I suspect that I am going to follow up on the question from the hon. Member for Glasgow Central. As the Minister has explained, the problem that this clause and schedule are intended to resolve is dormant companies that no longer do the things that they were doing when originally registered with the FCA. Regulation is sometimes described as a needle-in-a-haystack problem, because there are so many companies and there is so much going on. Okay, it is not a massive number; it is 300 or 400 among 59,000 companies, but if we can strip those out, we make the job of the regulator that little bit easier because it is monitoring fewer companies and there is less danger of the cloning activity that the Minister described.
However, this does prompt a question: if 59,000 companies are regulated by the FCA and some 4 million to 5 million are registered with Companies House—we will come on to this under other clauses shortly—surely the process that the Minister has just outlined for clause 28 and schedule 11 should apply to companies there, if we find that they are simply paper organisations that may be designed as much to deceive as to actually carry out any business. Where they are engaged in activities that they should not be, they should be taken off the register, too, but that would of course imply a change in job description for Companies House. It has traditionally regarded itself more as a register and library rather than a real regulator or what might be called a partner in law enforcement. Therefore, can the Minister at least—he will hear this more than once today—talk to colleagues in BEIS to encourage a parallel approach with Companies House? It seems to me that what is being done in clause 28 is sensible, but it is only part of the picture of clamping down on illegal activity.
The point here is that clearly a business could be registered at Companies House, could historically have done regulated activity under the FCA and that regulated activity could have ceased; it may have other business activities that are completely compliant with Companies House law, but it should not be registered for doing financial services regulated activity.

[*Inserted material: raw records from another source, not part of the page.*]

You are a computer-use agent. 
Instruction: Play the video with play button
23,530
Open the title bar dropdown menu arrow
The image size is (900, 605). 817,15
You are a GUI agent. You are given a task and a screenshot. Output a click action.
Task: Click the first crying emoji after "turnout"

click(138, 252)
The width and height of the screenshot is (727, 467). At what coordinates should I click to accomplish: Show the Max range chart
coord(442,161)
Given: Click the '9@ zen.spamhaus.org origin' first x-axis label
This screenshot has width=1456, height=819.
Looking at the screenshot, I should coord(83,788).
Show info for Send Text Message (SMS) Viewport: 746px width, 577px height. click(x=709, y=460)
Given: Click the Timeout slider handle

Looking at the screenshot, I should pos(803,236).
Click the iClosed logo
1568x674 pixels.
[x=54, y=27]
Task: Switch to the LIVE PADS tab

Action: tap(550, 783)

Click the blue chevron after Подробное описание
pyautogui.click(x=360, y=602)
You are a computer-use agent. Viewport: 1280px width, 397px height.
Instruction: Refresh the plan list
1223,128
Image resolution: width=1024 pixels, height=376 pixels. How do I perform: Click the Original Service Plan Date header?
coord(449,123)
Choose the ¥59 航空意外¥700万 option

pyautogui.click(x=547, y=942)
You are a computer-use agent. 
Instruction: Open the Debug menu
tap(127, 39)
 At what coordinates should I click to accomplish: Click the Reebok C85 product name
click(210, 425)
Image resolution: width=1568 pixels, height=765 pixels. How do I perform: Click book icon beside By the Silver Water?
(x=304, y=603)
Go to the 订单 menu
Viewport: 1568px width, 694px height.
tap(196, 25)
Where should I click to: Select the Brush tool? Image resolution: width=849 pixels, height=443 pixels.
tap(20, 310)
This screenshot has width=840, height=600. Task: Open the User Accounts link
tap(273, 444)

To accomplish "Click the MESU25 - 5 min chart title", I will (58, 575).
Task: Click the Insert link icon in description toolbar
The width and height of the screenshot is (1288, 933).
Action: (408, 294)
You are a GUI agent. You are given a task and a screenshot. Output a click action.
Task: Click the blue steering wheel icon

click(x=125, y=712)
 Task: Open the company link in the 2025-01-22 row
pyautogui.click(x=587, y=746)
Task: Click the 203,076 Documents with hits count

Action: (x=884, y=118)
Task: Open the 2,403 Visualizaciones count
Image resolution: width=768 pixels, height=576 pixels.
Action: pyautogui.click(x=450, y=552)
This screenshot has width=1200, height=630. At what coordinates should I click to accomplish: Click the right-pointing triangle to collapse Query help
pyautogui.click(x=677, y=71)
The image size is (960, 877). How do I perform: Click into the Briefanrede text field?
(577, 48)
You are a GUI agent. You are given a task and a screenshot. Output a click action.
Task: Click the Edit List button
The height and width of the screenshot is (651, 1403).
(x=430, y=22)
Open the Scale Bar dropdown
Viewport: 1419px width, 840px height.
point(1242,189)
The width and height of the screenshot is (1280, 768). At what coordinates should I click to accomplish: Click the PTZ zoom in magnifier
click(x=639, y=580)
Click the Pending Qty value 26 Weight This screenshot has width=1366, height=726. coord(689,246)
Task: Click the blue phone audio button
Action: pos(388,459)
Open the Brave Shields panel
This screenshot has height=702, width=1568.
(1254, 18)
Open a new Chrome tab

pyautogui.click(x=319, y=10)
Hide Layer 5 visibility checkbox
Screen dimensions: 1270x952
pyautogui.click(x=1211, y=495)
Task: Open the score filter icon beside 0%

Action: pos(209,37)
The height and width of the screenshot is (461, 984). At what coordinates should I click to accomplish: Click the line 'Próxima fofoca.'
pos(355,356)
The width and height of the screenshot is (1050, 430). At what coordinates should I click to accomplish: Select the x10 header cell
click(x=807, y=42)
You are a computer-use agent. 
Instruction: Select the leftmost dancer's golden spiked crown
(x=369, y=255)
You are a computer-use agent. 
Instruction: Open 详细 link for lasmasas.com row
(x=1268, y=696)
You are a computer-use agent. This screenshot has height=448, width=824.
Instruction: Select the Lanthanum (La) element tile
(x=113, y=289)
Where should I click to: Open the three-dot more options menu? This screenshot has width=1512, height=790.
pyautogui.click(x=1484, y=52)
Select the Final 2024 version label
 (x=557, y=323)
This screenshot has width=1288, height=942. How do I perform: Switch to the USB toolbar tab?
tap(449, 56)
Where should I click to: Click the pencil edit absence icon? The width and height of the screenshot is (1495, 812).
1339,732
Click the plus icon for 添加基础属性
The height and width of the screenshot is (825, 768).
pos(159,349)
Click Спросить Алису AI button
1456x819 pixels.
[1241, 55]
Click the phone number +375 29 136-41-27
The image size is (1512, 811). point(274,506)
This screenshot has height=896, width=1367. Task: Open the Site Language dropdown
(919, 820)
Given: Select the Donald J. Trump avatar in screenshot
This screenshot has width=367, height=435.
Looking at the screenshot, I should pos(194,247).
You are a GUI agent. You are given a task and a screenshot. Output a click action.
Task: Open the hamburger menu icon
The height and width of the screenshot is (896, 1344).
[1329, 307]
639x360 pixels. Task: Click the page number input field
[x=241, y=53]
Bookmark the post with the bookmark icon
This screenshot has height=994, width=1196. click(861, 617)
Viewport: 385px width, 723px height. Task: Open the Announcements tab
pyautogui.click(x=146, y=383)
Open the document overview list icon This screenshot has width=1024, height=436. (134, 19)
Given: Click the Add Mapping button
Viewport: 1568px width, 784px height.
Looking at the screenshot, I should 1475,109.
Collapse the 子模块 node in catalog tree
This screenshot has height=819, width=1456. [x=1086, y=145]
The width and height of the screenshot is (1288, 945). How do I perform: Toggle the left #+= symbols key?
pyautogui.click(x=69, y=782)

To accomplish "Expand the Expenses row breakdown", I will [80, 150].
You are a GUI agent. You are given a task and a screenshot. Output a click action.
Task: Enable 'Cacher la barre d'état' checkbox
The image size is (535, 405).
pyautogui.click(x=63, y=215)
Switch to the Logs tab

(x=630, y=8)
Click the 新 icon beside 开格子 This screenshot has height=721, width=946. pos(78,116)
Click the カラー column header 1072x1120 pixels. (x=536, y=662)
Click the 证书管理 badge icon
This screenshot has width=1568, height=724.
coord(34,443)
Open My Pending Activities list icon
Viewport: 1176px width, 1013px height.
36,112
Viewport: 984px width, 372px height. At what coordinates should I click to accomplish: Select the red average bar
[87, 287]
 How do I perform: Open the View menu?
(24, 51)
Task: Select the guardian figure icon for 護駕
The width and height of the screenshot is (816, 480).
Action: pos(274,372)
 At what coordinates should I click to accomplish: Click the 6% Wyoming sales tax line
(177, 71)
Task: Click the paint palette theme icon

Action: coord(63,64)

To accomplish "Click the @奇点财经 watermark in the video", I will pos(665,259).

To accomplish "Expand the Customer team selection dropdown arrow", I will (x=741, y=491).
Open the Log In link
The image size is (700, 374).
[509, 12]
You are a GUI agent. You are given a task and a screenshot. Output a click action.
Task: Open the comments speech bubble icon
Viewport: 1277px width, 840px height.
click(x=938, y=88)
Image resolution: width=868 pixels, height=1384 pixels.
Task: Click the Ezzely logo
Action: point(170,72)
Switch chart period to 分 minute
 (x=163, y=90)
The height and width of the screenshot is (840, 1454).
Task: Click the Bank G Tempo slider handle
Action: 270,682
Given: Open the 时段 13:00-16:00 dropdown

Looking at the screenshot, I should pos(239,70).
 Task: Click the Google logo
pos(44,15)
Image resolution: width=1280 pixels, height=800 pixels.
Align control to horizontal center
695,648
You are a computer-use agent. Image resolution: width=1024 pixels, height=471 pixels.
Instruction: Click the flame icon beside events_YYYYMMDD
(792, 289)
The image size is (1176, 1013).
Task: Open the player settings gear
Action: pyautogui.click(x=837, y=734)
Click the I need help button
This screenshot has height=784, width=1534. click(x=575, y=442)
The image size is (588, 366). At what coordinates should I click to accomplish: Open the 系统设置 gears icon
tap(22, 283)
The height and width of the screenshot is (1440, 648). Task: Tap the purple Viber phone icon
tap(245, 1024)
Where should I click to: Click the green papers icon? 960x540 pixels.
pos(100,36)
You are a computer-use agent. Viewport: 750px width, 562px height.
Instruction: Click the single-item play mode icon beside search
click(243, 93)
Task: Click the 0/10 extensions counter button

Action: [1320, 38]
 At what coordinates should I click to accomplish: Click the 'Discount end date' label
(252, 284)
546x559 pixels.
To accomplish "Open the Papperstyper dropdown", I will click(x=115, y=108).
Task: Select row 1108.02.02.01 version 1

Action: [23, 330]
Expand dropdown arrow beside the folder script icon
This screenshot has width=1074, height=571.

The question would then be this: what would be the obligation on Companies House to make an interaction so that, as the right hon. Gentleman said, the definition of its activities would be amended?
Obviously, there are complex legal issues here. This is associated with the review that BEIS will be coming back to, responding to. I think it is important that we acknowledge that issue about not doing a regulated activity but continuing to trade legally in other realms. But the point that I hear and recognise needs to be clarified is this: what is the interaction between the two processes? I undertake to examine that and to make clear to my colleagues in BEIS what the risks are and what the view of this Committee is.